Rocha’s own measure of achievement is similarly grounded. Rather than naming a single exhibition or award, she points to the fact of sustaining herself through art, and to the way painting has transformed her life “not only materially, but on a deeply personal and existential level.” It is an answer entirely in keeping with the work itself, subtle and thoughtful; and profound in what it contains.

Rocha is currently showing as part of The Wunderwall Enlarged, a group exhibition at Gallery Sofie Van de Velde. As her practice continues to unfold, her portraits remain open and searching. They are less interested in pinning a person down than in staying with the complexity of what a person might hold.

About the champion

The Wick Culture - Spotlight Anuk Rocha creates patchwork portraits from fleeting feelings

Sofie Van de Velde (Antwerp, 1971) is a Belgian gallerist and founder of Gallery Sofie Van de Velde. With a background in social work and education, she brings a people-centered and long-term approach to the art world.

After seventeen years in the social sector, she transitioned into the arts in 2010 and established her gallery in 2013. The gallery is known for its strong commitment to supporting artists through sustainable development and international positioning, while fostering dialogue between contemporary practices and historical contexts.

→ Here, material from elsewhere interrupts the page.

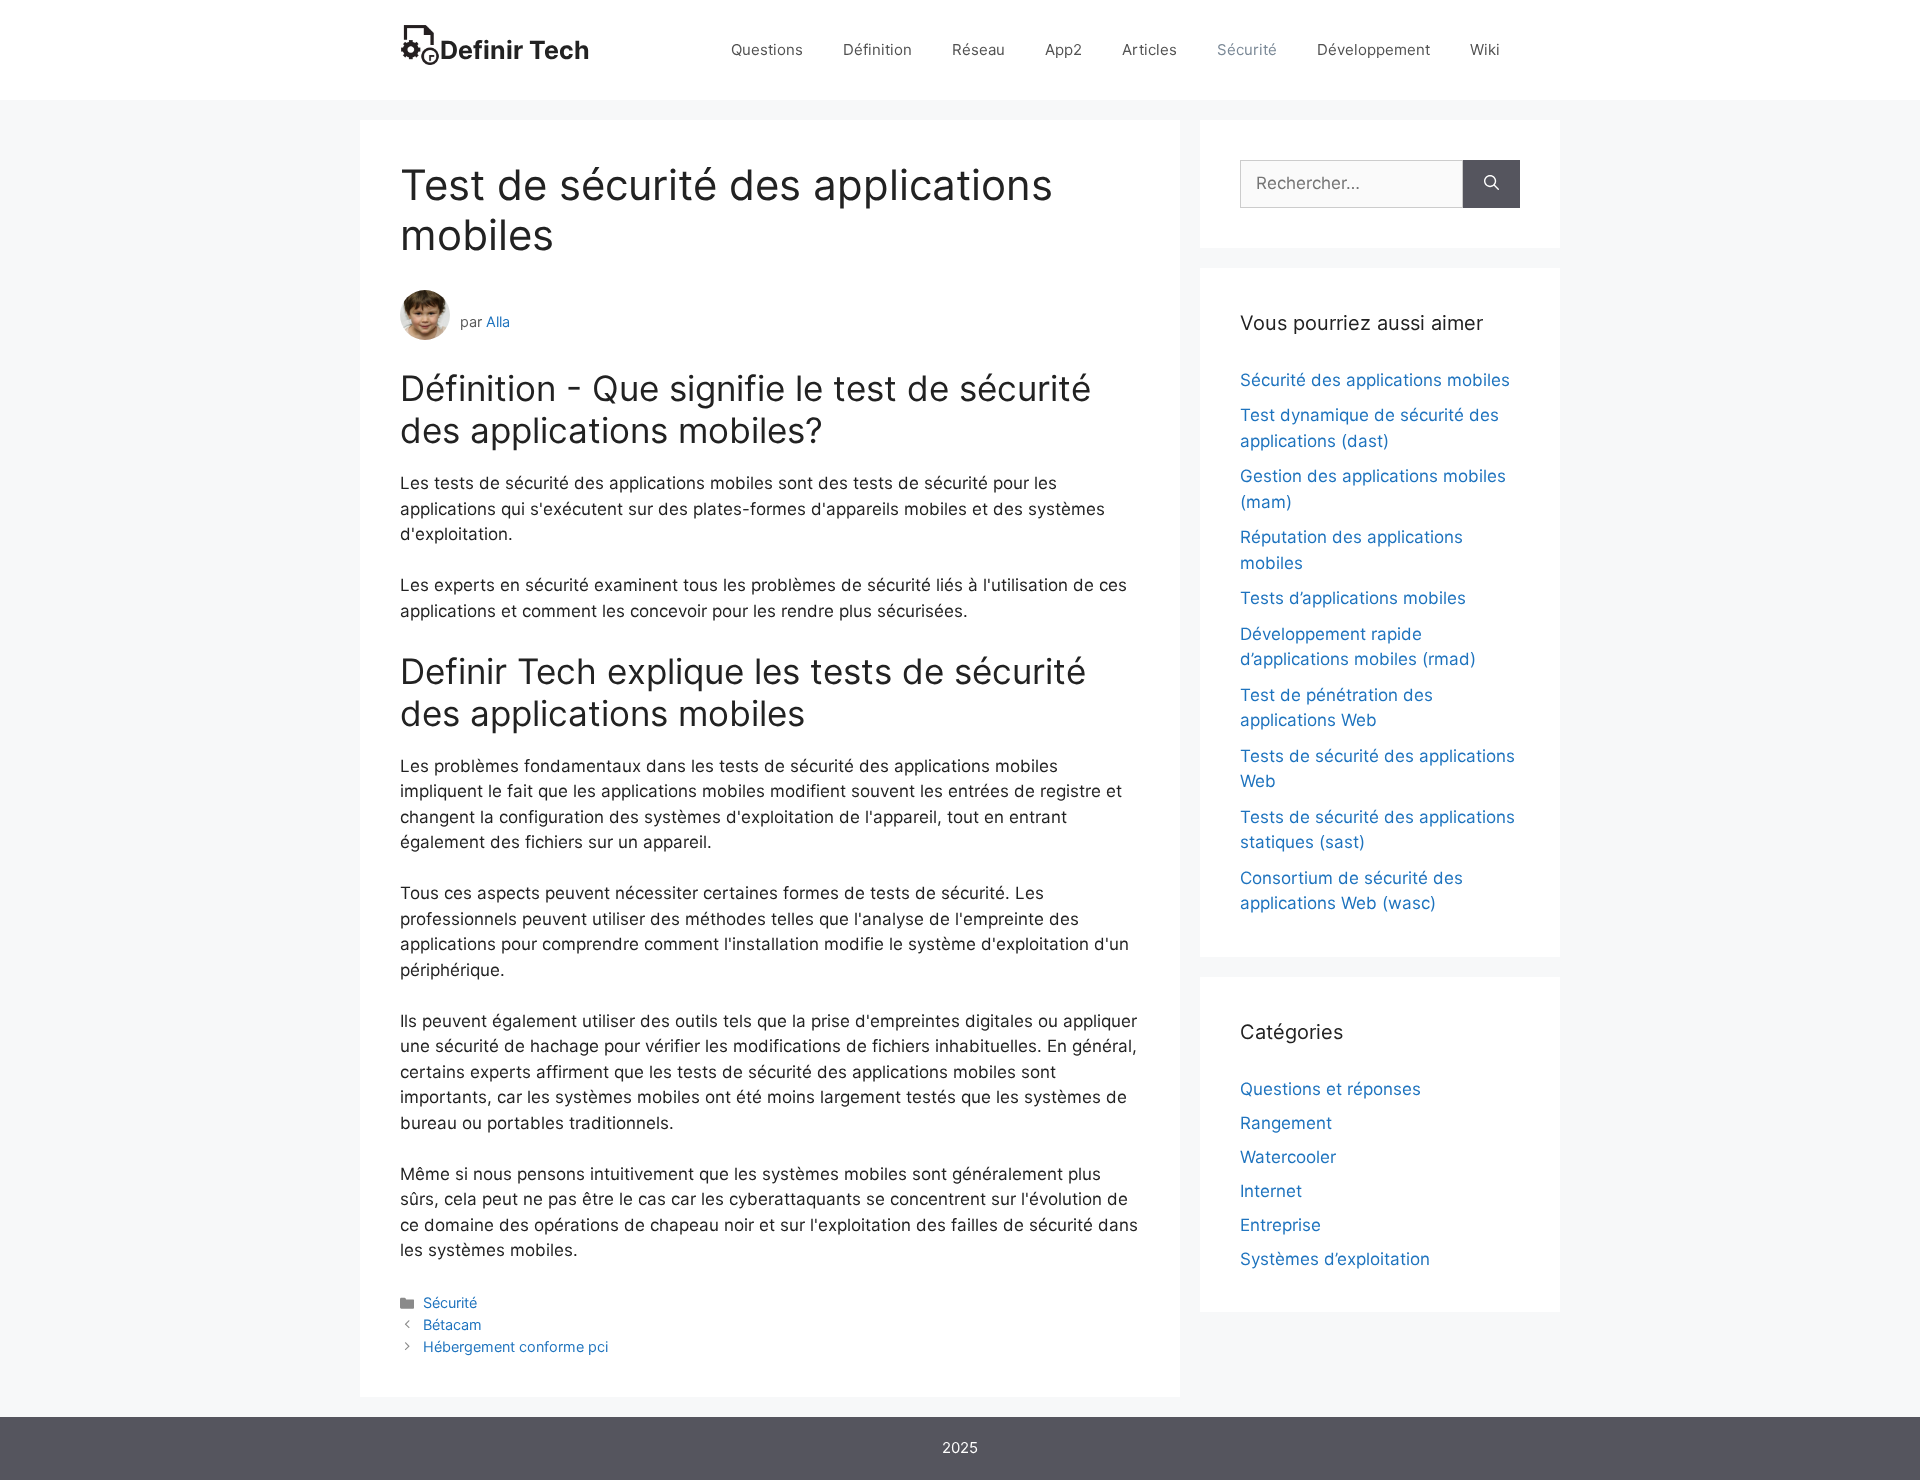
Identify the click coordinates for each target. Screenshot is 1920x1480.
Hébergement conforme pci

Van de Velde is President of the Belgian Association of Modern and Contemporary Art Galleries (BUP) and Vice-President of FEAGA. She is also widely recognised for making art accessible to broader audiences through media and public engagement.

Place of Birth

Hage, West Germany. A drab industrial town.

Education

École supérieure des arts et techniques de la mode (ESMOD), Paris

Awards, Accolades

Delphian Gallery Award

Spiritual guides, Mentors

My husband

Advice

Don’t be afraid to speak about the odd stuff, to be flawed and opinionated.